## [TASK REQUIREMENTS]
Copy the records below exactly, leaving out any pictures.

## [MATERIAL SHOWN]
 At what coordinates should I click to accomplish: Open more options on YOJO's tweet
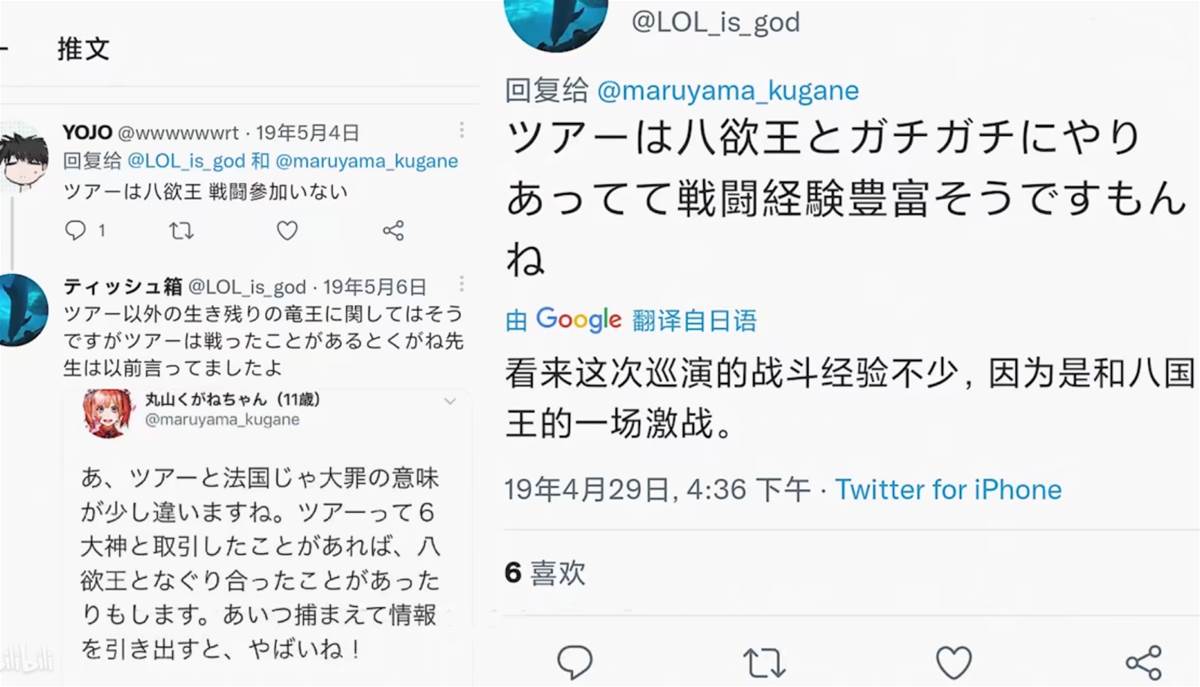461,131
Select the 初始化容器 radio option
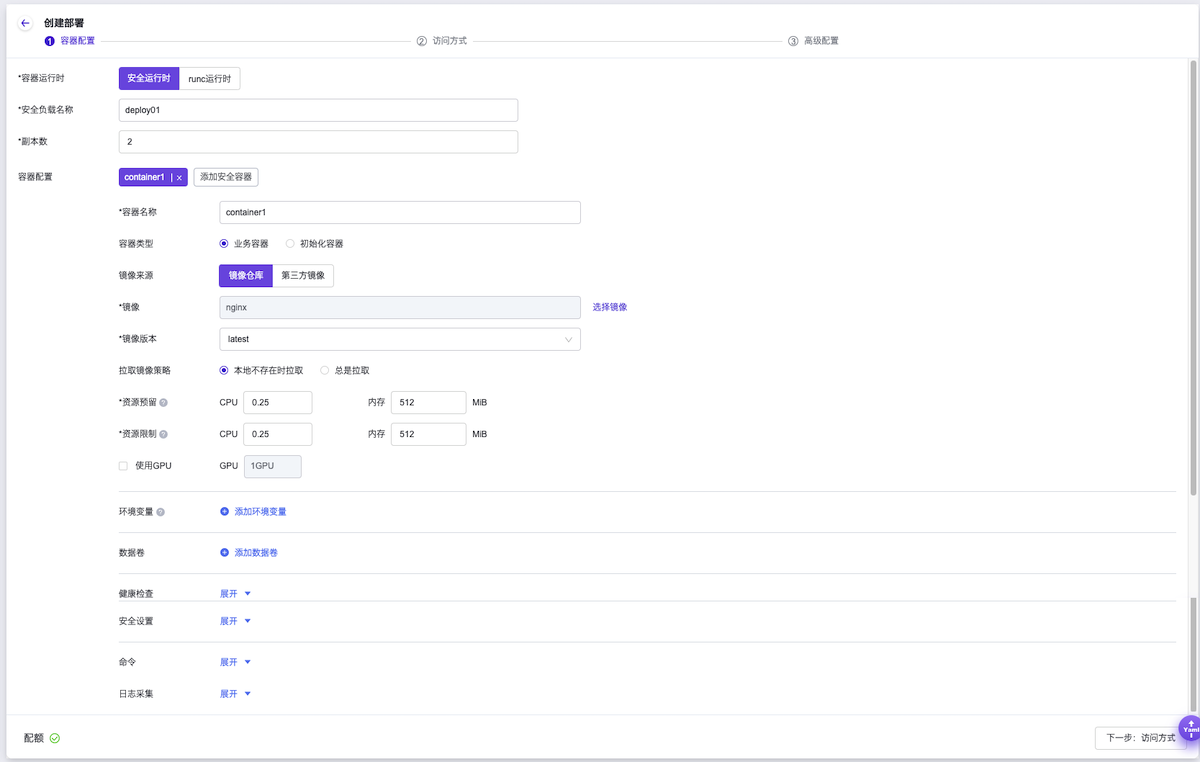The image size is (1200, 762). 290,243
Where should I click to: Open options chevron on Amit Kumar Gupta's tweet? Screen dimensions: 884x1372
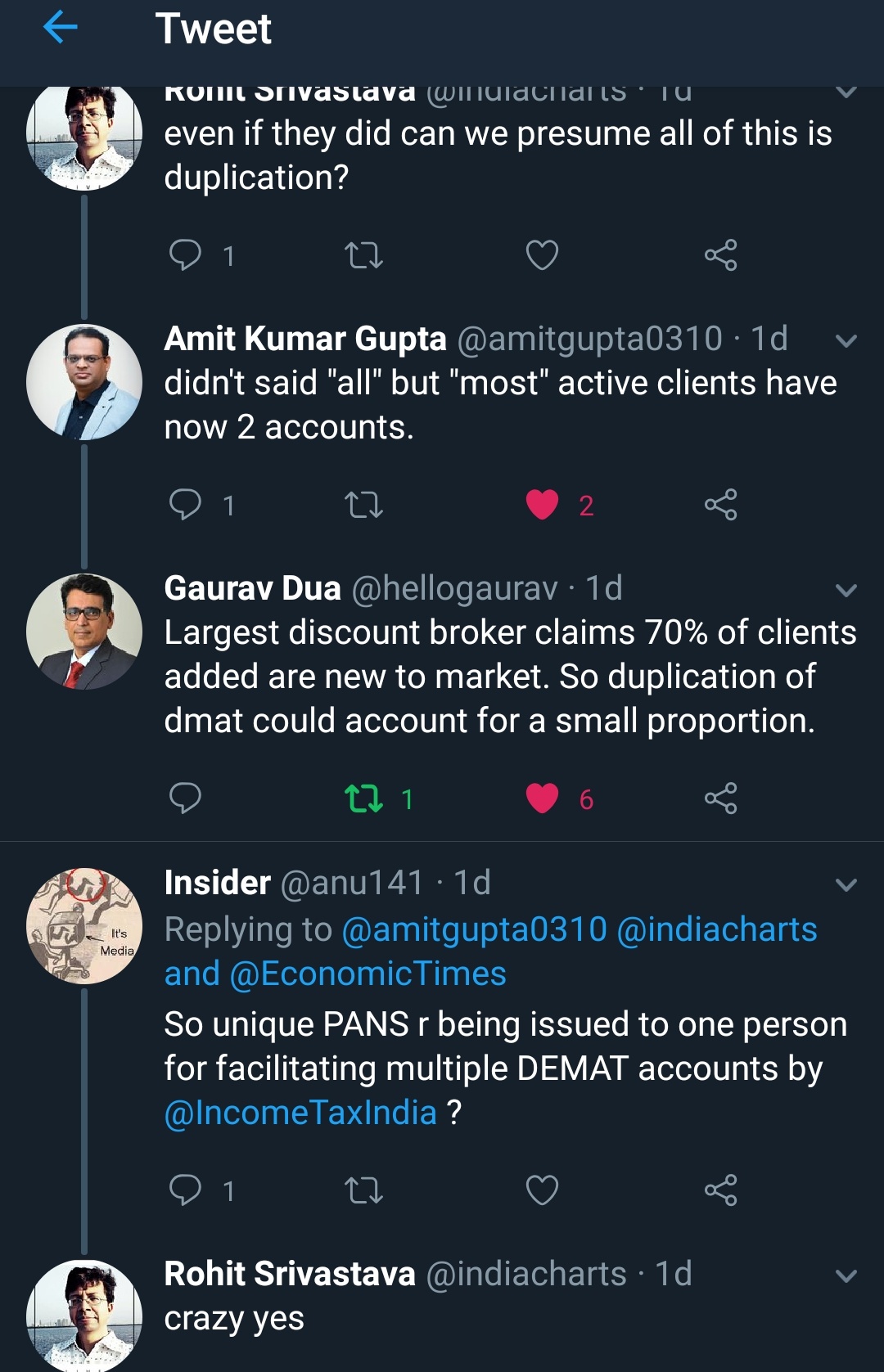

## [YOUR RESPONSE]
 At what coordinates should I click to accomplish: Open more options on YOJO's tweet
461,131
Select the 初始化容器 radio option
The image size is (1200, 762). 290,243
Where should I click to: Open options chevron on Amit Kumar Gupta's tweet? Screen dimensions: 884x1372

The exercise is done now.